Leaving Enlitic was much harder. But I had already been away for a year, dealing with a family medical emergency. The company that I returned to was very different to the one that I had built. Before I started Enlitic I spent a lot of time trying to decide whether the best way to make an impact in medicine would be through going into academia or through starting a start-up. Based on this experience, it now seems to me that externally funded start-ups are not a good choice for solving problems that still need a lot of fundamental research to be done. There is too much pressure from investors and staff who wish to see their equity value rise as quickly and as much as possible.

Having said that, I'm not sure that academia is much better, which is why I've started a self-funded research institute, fast.ai, together with Rachel Thomas.

GP: Q9. What do you do for fun when away from a computer? What recent book you read and liked?
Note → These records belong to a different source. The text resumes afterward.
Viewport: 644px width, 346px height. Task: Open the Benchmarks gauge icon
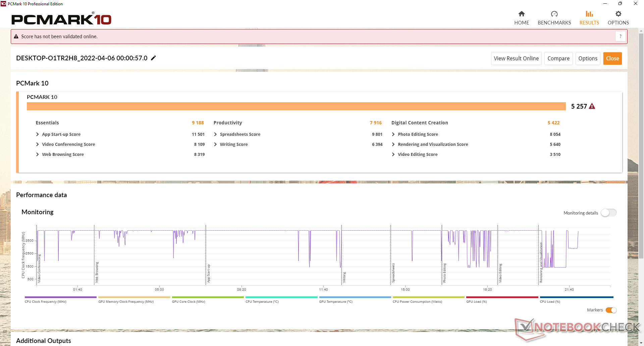pos(554,14)
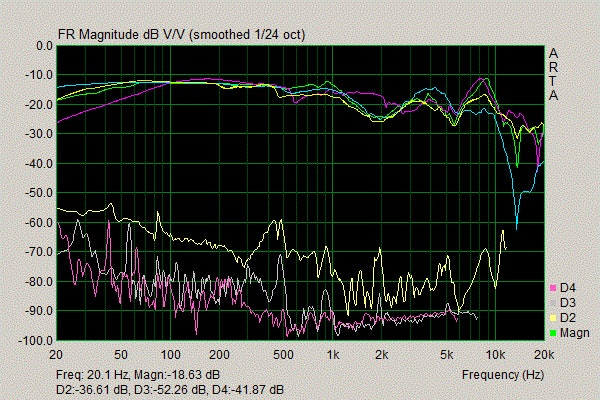Click the 1k x-axis tick label
This screenshot has height=400, width=600.
point(334,354)
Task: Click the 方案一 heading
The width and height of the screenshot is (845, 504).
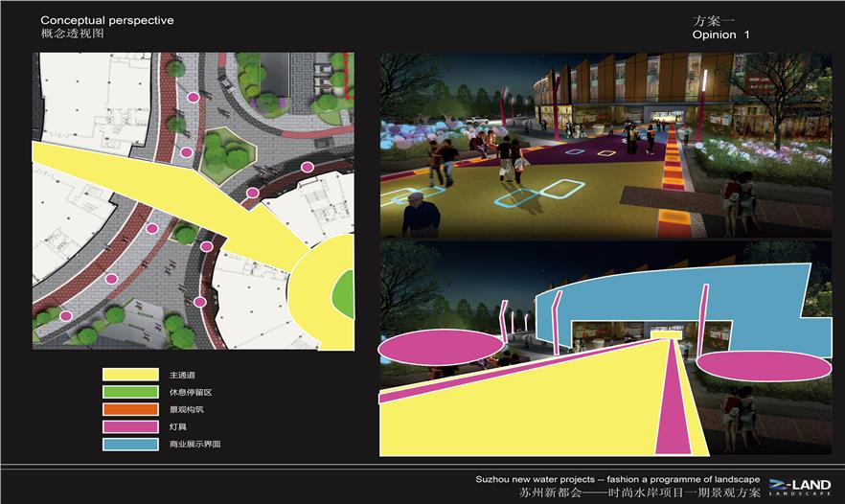Action: tap(714, 20)
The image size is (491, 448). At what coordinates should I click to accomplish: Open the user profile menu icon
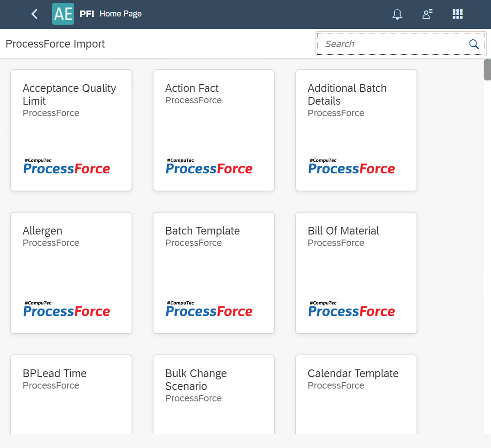[x=427, y=14]
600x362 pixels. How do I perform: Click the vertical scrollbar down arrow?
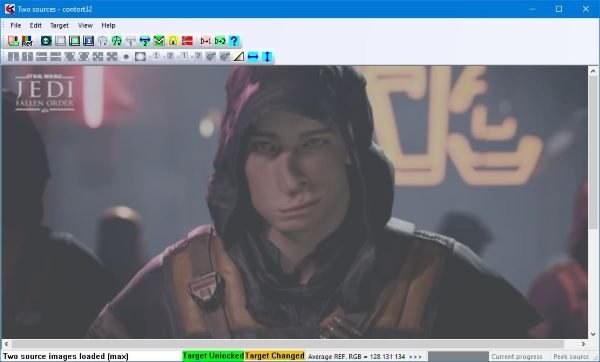pos(593,334)
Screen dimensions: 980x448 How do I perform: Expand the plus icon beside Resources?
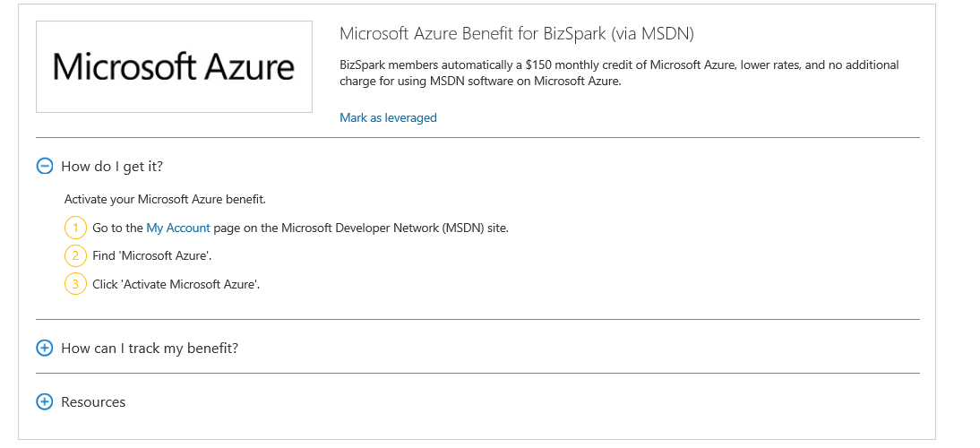point(45,401)
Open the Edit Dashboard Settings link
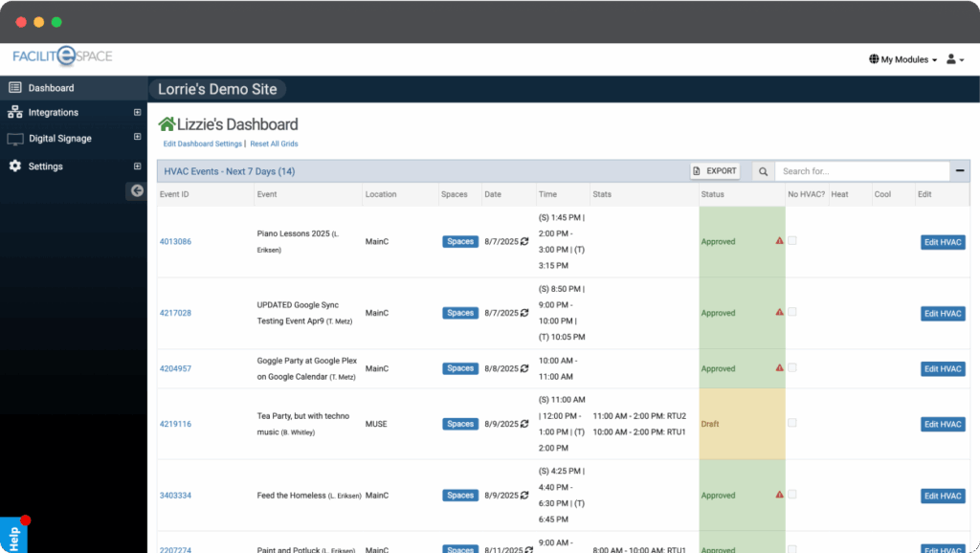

JH: My most enjoyable activity is playing with my baby daughter. I love how interested and curious she is in absolutely everything! I spend as much time reading deep learning papers as possible, which means that I don't really read other books. I enjoy reading deep learning papers so much that it would be hard for me to find something I enjoy reading more! Having said that, at night time I do listen to audiobooks - at the moment I am enjoying PG Wodehouse.